Jetzt war es wieder so. Hinter der Tür zu ihrer Wohnung lauerte der Geist der Einsamkeit, das finstere Gespenst, das sich in der Leere der Gefühle und der Seelenkälte breit machte. Sie erschauerte. Das Gefühl der Angst zu überwinden, bedeutete einen heftigen Kampf.
Sepandar war fort. Sie hüllte sich ein in seine graue Strickjacke, die sie ihm nicht zurückgeben würde. Sie duftete nach ihm. Vielleicht konnte sie seine Abwesenheit so besser ertragen. Es war totenstill, bis auf das Ticken einer Uhr und das Tropfen des Wasserhahns in der Küche, den sie so lange schon hatte reparieren lassen wollen. Gleich morgen würde sie den Hausmeister anrufen und ihn bitten, sich darum zu kümmern.

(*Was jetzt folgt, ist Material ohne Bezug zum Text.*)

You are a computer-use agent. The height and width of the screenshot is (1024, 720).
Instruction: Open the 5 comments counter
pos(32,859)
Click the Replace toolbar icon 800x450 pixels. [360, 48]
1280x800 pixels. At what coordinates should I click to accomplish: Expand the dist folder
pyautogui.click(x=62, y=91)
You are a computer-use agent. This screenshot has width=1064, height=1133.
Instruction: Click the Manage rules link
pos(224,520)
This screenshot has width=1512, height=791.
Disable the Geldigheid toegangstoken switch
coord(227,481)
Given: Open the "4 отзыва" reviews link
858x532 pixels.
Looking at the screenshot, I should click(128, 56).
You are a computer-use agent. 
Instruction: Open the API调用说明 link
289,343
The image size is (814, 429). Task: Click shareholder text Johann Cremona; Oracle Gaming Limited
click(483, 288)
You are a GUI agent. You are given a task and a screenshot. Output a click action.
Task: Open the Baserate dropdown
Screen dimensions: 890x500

Sepandar war fort. Er hatte es mit ihr nicht ausgehalten. Er fühlte sich nicht wohl an ihrer Seite. Seine Unsicherheit hatte ihn krank gemacht. Sie hatte ihn krank gemacht. ›Die Krankheit des Einen in einer Beziehung ist der Andere‹, hatte der Therapeut gesagt. Ihre Liebe zu ihm war aufrichtig, aber sie reichte nicht aus. Sie reichte einfach nicht aus.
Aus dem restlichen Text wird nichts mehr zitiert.